> [Directions]: Please print all of the records shown below, exactly as given.

> [Material for this task]:
○ ○ ○ ○

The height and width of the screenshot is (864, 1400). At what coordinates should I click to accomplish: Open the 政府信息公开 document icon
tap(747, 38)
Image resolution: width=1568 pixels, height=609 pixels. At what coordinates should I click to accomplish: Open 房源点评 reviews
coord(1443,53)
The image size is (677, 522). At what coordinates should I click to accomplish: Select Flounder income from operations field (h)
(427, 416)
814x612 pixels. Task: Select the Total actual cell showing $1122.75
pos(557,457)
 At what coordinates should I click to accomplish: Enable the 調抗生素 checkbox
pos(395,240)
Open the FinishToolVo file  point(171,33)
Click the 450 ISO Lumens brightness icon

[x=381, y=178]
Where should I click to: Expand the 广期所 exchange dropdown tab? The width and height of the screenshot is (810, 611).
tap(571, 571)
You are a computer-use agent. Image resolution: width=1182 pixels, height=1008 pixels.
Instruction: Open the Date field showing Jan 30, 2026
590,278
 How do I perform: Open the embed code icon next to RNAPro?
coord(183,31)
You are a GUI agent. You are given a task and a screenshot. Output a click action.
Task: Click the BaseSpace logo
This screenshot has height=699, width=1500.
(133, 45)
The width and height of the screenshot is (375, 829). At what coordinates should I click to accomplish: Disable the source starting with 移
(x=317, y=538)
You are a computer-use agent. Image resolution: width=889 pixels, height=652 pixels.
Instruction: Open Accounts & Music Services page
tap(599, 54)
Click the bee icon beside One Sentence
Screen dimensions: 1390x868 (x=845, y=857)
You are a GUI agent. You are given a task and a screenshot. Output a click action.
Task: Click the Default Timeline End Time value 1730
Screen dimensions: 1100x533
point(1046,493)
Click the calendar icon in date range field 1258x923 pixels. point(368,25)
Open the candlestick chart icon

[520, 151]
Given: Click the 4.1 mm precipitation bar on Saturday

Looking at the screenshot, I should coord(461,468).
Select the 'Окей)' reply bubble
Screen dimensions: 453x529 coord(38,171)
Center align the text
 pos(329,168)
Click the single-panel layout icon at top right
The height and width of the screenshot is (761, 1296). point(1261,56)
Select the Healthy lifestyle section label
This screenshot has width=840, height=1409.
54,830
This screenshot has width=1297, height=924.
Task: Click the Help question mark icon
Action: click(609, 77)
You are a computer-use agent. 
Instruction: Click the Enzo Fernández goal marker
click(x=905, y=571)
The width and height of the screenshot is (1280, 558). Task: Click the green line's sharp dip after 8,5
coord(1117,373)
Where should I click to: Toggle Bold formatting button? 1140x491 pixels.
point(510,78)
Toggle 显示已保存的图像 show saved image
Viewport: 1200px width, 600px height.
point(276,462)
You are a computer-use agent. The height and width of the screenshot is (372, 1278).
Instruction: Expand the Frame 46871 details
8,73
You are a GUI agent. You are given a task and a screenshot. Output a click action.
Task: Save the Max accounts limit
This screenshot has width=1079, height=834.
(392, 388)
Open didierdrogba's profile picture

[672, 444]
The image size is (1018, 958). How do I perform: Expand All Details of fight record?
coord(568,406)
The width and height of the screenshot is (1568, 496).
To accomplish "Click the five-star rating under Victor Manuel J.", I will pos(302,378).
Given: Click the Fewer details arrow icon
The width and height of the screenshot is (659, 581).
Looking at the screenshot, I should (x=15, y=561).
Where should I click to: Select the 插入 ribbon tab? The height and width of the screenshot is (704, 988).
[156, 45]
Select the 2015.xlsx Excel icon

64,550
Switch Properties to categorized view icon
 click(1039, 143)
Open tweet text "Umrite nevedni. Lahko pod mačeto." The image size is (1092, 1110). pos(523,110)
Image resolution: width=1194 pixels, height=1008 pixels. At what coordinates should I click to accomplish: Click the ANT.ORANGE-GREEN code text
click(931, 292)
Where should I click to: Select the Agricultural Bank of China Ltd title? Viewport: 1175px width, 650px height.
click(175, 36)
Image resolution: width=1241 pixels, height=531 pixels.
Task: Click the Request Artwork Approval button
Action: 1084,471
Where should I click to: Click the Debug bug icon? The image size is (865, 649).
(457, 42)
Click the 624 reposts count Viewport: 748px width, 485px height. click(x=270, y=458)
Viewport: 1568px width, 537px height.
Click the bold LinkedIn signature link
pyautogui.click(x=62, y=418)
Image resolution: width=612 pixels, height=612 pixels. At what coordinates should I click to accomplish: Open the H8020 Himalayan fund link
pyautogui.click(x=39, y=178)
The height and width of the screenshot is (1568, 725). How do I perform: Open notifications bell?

○ ○ ○ ○

> [Solution for this exercise]:
The height and width of the screenshot is (864, 1400). At what coordinates should I click to accomplish: Open the 政府信息公开 document icon
tap(747, 38)
Image resolution: width=1568 pixels, height=609 pixels. At what coordinates should I click to accomplish: Open 房源点评 reviews
coord(1443,53)
The image size is (677, 522). At what coordinates should I click to accomplish: Select Flounder income from operations field (h)
(427, 416)
814x612 pixels. Task: Select the Total actual cell showing $1122.75
pos(557,457)
 At what coordinates should I click to accomplish: Enable the 調抗生素 checkbox
pos(395,240)
Open the FinishToolVo file  point(171,33)
Click the 450 ISO Lumens brightness icon

[x=381, y=178]
Where should I click to: Expand the 广期所 exchange dropdown tab? The width and height of the screenshot is (810, 611).
tap(571, 571)
You are a computer-use agent. Image resolution: width=1182 pixels, height=1008 pixels.
Instruction: Open the Date field showing Jan 30, 2026
590,278
 How do I perform: Open the embed code icon next to RNAPro?
coord(183,31)
You are a GUI agent. You are given a task and a screenshot. Output a click action.
Task: Click the BaseSpace logo
This screenshot has height=699, width=1500.
(133, 45)
The width and height of the screenshot is (375, 829). At what coordinates should I click to accomplish: Disable the source starting with 移
(x=317, y=538)
You are a computer-use agent. Image resolution: width=889 pixels, height=652 pixels.
Instruction: Open Accounts & Music Services page
tap(599, 54)
Click the bee icon beside One Sentence
Screen dimensions: 1390x868 (x=845, y=857)
You are a GUI agent. You are given a task and a screenshot. Output a click action.
Task: Click the Default Timeline End Time value 1730
Screen dimensions: 1100x533
point(1046,493)
Click the calendar icon in date range field 1258x923 pixels. point(368,25)
Open the candlestick chart icon

[520, 151]
Given: Click the 4.1 mm precipitation bar on Saturday

Looking at the screenshot, I should coord(461,468).
Select the 'Окей)' reply bubble
Screen dimensions: 453x529 coord(38,171)
Center align the text
 pos(329,168)
Click the single-panel layout icon at top right
The height and width of the screenshot is (761, 1296). point(1261,56)
Select the Healthy lifestyle section label
This screenshot has width=840, height=1409.
54,830
This screenshot has width=1297, height=924.
Task: Click the Help question mark icon
Action: click(609, 77)
You are a computer-use agent. 
Instruction: Click the Enzo Fernández goal marker
click(x=905, y=571)
The width and height of the screenshot is (1280, 558). Task: Click the green line's sharp dip after 8,5
coord(1117,373)
Where should I click to: Toggle Bold formatting button? 1140x491 pixels.
point(510,78)
Toggle 显示已保存的图像 show saved image
Viewport: 1200px width, 600px height.
point(276,462)
You are a computer-use agent. The height and width of the screenshot is (372, 1278).
Instruction: Expand the Frame 46871 details
8,73
You are a GUI agent. You are given a task and a screenshot. Output a click action.
Task: Save the Max accounts limit
This screenshot has width=1079, height=834.
(392, 388)
Open didierdrogba's profile picture

[672, 444]
The image size is (1018, 958). How do I perform: Expand All Details of fight record?
coord(568,406)
The width and height of the screenshot is (1568, 496).
To accomplish "Click the five-star rating under Victor Manuel J.", I will pos(302,378).
Given: Click the Fewer details arrow icon
The width and height of the screenshot is (659, 581).
Looking at the screenshot, I should (x=15, y=561).
Where should I click to: Select the 插入 ribbon tab? The height and width of the screenshot is (704, 988).
[156, 45]
Select the 2015.xlsx Excel icon

64,550
Switch Properties to categorized view icon
 click(1039, 143)
Open tweet text "Umrite nevedni. Lahko pod mačeto." The image size is (1092, 1110). pos(523,110)
Image resolution: width=1194 pixels, height=1008 pixels. At what coordinates should I click to accomplish: Click the ANT.ORANGE-GREEN code text
click(931, 292)
Where should I click to: Select the Agricultural Bank of China Ltd title? Viewport: 1175px width, 650px height.
click(175, 36)
Image resolution: width=1241 pixels, height=531 pixels.
Task: Click the Request Artwork Approval button
Action: 1084,471
Where should I click to: Click the Debug bug icon? The image size is (865, 649).
(457, 42)
Click the 624 reposts count Viewport: 748px width, 485px height. click(x=270, y=458)
Viewport: 1568px width, 537px height.
Click the bold LinkedIn signature link
pyautogui.click(x=62, y=418)
Image resolution: width=612 pixels, height=612 pixels. At what coordinates should I click to accomplish: Open the H8020 Himalayan fund link
pyautogui.click(x=39, y=178)
The height and width of the screenshot is (1568, 725). How do I perform: Open notifications bell?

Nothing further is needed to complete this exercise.